Teks yang Diberikan =
● ● ● ● ●
Di sisi lain, apakah sebenarnya bentuk representasi perempuan dalam majalah laki-laki
ini adalah suatu bentuk feminism itu sendiri yang secara diam-diam tanpa disadari menguasai
laki-laki lewat representasinya dalam majalah? Atau malah suatu bentuk dominasi oleh kaum
laki-laki terhadap wanita yang secara sadar ataupun tidak merupakan usaha untuk
mengeksploitasi para perempuan?
Bias jender yang terjadi dalam reproduksi citra perempuan di media massa salah satunya bisa
disebabkan masih belum berimbangnya jumlah perempuan dalam level organisasi media,
apalagi yang menduduki posisi pengambil keputusan. Hal ini disebabkan pemimpin
perempuan atau laki-laki akan mengikuti logika industri yang tujuannya adalah akumulasi
modal. Kondisi pencitraan perempuan yang masih dirasakan tidak adil ini membuat banyak
orang berharap pada media-media komunitas. Diharapkan media komunitas yang tidak harus
tunduk pada logika industri mampu memberikan pencitraan perempuan yang lebih adil.
Namun nampaknya hingga saat ini media komunitas, seperti radio komunitas, masih
didominasi dengan cara pandang ibuisme ala orde baru. Kebanyakan radio komunitas masih
mengidentikkan persoalan perempuan dengan bidang kesehatan, rumah tangga, pengasuhan
anak, dan masak. Meskipun kondisi media komunitas belum bisa menjadi saluran beragam
kepentingan perempuan, tetapi media komunitas merupakan organisasi yang masih cukup
terbuka untuk diberikan pendidikan jurnalistik berperspektif keadilan gender.
● ● ● ● ●
Bahan yang Disediakan =
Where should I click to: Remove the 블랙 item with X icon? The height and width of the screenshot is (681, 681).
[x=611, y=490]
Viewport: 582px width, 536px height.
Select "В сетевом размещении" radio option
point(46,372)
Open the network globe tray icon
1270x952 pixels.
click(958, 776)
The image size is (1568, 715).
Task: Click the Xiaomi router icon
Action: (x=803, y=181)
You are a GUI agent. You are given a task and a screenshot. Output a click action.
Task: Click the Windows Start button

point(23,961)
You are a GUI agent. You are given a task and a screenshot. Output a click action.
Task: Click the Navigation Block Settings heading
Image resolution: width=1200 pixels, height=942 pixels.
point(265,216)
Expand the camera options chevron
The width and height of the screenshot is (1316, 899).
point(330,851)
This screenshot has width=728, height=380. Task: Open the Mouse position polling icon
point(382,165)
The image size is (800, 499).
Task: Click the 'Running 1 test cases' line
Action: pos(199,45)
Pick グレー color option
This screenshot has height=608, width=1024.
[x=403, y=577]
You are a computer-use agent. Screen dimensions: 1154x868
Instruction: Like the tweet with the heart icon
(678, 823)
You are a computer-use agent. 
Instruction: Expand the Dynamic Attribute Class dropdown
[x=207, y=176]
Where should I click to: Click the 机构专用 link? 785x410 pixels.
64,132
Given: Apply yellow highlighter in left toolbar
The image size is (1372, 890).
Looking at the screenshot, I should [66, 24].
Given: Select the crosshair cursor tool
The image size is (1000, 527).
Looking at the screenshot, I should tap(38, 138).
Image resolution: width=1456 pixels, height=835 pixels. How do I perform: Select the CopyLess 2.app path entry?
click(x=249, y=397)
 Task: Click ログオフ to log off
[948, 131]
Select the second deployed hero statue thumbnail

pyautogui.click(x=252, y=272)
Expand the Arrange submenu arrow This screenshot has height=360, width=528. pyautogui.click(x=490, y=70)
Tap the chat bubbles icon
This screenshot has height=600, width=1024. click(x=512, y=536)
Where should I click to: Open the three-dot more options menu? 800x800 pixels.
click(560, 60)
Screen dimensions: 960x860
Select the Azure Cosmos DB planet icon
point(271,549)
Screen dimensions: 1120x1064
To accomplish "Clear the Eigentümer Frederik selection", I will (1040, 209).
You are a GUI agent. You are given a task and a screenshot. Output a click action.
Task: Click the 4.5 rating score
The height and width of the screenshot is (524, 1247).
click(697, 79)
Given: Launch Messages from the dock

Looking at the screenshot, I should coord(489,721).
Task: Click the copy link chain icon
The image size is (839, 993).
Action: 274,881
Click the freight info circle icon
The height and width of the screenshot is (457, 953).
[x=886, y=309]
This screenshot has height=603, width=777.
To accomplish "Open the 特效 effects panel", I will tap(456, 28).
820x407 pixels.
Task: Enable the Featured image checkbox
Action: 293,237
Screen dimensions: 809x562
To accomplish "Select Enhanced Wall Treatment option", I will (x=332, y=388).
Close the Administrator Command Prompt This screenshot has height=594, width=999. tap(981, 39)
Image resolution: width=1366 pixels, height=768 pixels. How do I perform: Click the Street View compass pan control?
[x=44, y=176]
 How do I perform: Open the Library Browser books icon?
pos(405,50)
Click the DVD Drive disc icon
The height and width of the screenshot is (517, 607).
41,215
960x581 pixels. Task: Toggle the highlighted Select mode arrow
● ● ● ● ●
Salin tanpa perubahan bagian teks yang diberikan, dimulai dari "Bias jender yang" dan diakhiri dengan "yang lebih adil.".

Penyelesaian Soal =
Bias jender yang terjadi dalam reproduksi citra perempuan di media massa salah satunya bisa
disebabkan masih belum berimbangnya jumlah perempuan dalam level organisasi media,
apalagi yang menduduki posisi pengambil keputusan. Hal ini disebabkan pemimpin
perempuan atau laki-laki akan mengikuti logika industri yang tujuannya adalah akumulasi
modal. Kondisi pencitraan perempuan yang masih dirasakan tidak adil ini membuat banyak
orang berharap pada media-media komunitas. Diharapkan media komunitas yang tidak harus
tunduk pada logika industri mampu memberikan pencitraan perempuan yang lebih adil.